## Extracted material:
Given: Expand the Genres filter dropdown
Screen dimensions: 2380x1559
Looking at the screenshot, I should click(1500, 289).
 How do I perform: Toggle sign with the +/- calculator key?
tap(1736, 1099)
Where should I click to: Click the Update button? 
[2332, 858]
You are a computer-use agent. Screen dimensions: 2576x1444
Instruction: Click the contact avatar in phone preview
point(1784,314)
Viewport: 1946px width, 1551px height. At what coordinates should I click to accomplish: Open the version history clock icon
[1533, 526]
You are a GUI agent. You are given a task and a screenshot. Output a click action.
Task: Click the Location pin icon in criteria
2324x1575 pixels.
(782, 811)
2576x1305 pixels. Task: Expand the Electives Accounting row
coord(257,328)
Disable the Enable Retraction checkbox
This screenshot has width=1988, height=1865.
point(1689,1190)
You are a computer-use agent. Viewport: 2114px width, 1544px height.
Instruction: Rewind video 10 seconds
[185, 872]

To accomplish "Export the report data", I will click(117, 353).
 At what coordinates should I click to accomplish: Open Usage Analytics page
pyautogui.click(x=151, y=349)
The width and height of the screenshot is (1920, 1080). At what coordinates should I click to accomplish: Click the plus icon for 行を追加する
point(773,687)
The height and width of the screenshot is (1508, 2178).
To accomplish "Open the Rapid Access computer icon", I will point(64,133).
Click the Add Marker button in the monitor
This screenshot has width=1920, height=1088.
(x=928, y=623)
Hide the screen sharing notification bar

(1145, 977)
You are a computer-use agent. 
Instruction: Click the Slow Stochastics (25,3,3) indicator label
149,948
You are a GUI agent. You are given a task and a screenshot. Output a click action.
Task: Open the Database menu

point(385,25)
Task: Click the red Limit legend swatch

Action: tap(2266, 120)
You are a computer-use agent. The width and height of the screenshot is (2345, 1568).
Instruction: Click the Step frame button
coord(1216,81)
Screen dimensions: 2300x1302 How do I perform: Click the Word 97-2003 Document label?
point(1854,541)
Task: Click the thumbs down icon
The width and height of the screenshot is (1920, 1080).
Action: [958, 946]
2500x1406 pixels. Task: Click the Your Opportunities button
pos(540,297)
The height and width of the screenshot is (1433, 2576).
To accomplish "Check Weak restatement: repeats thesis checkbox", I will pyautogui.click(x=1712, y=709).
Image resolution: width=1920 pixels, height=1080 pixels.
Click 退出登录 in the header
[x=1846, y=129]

## Your goal:
All lines from the one holding "You are a computer-use agent. The" through the end of the entries need to be given again exactly. Leave out the others.

## Solution to the problem:
You are a computer-use agent. The width and height of the screenshot is (2345, 1568).
Instruction: Click the Step frame button
coord(1216,81)
Screen dimensions: 2300x1302 How do I perform: Click the Word 97-2003 Document label?
point(1854,541)
Task: Click the thumbs down icon
The width and height of the screenshot is (1920, 1080).
Action: [958, 946]
2500x1406 pixels. Task: Click the Your Opportunities button
pos(540,297)
The height and width of the screenshot is (1433, 2576).
To accomplish "Check Weak restatement: repeats thesis checkbox", I will pyautogui.click(x=1712, y=709).
Image resolution: width=1920 pixels, height=1080 pixels.
Click 退出登录 in the header
[x=1846, y=129]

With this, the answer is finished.